Sorenson is leading a research project involving government agencies and several upstream companies in search of a way to squeeze more oil out of the Bakken for years to come by using CO2 for enhanced oil recovery (EOR). He presented the progress of the project at the recent Unconventional Resources Technology Conference.
Sorenson said the key to understanding how well CO2 will work in tight formations is a deep understanding of how fluids move through tiny pores and microfractures. Microfractures account for much of the porosity and permeability in the Middle Bakken formation and will be important for EOR because they are also thought to contribute to long-term production.
So far, the research team has completed a series of studies using a wide range of technologies including scanning electron microscopes and computed tomography to identify rock characteristics that would allow trapped oil to be produced.
In experiments, the researchers have discovered that when small shale samples are placed into a high-pressure/high-temperature chamber and bathed with CO2, the oil will swell and its viscosity lowers enough so that it moves through the rock. “It demonstrates that oil can be extracted and that CO2 can also permeate the rocks,” Sorenson said.
This is different from CO2 flooding in conventional reservoirs in which the goal is to displace the oil and sweep it into the production zone. Some of the experiments were able to extract 80% to 100% of the oil from the shale samples in a 24-hour period. However, Sorenson said more experiments will be needed to get a better handle on the mechanisms involved in the process.
The information obtained from the laboratory testing has been run through computer models to see how the CO2 will affect production on a larger scale. Though the models showed that production could be improved, in some cases doubled, they also showed there is a clear delay in comparison with what happens during a CO2 flood in a conventional formation.
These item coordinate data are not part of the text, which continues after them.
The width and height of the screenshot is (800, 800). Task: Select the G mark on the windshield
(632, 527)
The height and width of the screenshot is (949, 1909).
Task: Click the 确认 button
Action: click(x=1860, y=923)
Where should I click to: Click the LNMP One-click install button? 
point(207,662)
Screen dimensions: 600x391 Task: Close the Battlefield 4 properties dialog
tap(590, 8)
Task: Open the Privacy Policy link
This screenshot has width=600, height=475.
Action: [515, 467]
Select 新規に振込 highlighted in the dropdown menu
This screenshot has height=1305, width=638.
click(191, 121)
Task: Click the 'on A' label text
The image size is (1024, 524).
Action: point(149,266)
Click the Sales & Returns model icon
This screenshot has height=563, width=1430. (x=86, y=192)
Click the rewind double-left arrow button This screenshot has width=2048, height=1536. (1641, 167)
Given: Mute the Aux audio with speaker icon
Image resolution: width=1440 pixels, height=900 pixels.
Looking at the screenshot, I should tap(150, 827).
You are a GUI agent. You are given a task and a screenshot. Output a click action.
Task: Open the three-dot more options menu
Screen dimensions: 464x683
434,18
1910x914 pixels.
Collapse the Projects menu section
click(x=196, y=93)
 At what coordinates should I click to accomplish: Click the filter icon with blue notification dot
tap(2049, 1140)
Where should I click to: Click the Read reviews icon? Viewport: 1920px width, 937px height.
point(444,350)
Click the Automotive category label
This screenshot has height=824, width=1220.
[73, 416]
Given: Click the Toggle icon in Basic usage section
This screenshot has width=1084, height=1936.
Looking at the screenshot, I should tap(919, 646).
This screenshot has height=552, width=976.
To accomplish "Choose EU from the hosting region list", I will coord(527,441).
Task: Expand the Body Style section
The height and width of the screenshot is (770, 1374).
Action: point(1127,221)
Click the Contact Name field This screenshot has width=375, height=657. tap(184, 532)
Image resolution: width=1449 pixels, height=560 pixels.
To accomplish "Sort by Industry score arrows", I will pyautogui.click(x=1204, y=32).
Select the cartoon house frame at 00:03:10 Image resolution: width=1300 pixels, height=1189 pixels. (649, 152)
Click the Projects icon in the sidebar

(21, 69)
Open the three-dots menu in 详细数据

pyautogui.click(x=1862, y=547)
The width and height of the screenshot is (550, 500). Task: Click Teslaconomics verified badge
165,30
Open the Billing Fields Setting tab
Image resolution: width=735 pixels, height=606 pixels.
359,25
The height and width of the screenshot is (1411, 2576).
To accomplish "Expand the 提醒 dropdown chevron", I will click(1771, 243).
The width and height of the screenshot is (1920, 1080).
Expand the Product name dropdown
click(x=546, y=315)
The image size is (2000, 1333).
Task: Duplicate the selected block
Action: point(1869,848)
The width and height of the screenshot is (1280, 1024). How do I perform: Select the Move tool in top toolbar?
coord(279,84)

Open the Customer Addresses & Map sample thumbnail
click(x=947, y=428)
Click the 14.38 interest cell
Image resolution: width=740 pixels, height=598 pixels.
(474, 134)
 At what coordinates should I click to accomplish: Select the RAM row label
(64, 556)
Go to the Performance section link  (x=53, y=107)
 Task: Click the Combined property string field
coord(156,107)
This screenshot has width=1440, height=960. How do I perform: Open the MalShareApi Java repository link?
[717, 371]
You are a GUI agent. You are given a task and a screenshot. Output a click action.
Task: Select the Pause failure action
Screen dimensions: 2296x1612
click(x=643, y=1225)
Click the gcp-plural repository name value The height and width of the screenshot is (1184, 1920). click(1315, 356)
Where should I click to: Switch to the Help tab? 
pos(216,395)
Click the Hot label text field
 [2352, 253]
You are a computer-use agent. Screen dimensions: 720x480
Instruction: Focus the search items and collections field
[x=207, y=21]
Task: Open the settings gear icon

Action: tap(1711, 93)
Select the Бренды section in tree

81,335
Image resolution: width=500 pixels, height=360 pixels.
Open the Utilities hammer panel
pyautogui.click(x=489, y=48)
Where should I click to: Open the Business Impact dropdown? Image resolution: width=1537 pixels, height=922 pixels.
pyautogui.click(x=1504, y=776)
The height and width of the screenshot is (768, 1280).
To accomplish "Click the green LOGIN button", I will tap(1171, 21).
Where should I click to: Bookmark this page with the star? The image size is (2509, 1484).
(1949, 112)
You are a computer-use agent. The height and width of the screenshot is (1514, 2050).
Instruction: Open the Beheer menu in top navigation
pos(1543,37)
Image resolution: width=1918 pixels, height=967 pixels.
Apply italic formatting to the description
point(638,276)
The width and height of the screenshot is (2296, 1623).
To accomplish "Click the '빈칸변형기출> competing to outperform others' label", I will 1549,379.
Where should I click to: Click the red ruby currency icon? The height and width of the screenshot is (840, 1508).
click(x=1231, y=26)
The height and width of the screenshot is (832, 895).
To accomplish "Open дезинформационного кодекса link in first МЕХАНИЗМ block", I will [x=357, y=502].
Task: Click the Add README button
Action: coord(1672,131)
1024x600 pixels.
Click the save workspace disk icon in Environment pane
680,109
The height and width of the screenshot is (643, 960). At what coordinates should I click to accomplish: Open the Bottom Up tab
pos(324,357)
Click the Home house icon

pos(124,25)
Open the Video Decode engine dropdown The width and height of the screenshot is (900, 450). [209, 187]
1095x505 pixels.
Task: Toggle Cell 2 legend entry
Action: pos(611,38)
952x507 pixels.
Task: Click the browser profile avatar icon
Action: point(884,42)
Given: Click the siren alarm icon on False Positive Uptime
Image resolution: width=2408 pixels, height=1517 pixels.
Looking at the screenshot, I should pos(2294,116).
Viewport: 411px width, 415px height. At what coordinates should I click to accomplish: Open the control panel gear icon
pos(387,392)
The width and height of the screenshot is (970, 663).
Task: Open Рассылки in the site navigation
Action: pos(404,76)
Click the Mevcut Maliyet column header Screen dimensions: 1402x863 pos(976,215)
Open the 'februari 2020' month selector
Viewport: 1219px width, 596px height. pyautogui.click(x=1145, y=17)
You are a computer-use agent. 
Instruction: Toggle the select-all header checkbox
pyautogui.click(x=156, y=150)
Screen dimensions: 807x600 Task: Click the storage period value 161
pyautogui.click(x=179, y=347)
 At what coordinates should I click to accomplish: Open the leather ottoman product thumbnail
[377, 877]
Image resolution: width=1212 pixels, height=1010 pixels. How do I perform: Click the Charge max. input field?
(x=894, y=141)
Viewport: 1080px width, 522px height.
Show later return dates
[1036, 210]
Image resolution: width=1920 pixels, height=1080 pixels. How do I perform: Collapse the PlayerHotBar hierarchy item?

“Whereas in the conventional reservoir, you might see a response in a matter of days or weeks. Generally, in these Bakken models, we are seeing responses on the order of many weeks to months, to many months,” Sorenson said. “It underscores the notion that patience is going to be a virtue when it comes to doing any kind of serious EOR operation in these tight oil formations.”
One problem the project is working on involves customizing the models to better reflect the reality of the unconventional formations. Schlumberger, Computer Modelling Group, Baker Hughes, and Kinder Morgan are assisting the EERC with this aspect of the research.
Based on EOR tests carried out by other institutions, Sorenson said the improvements in oil production that were predicted by the models were not observed. “I would probably say not even close to having been observed,” he said. “There are clearly some significant gaps within the modeling and the reality in the field.”
Later this year, researchers will begin identifying field test locations, developing a test concept, and establishing baseline characterization and monitoring systems. The field tests are also likely to use unique injections schemes that Sorenson said would set the project apart from previous tests.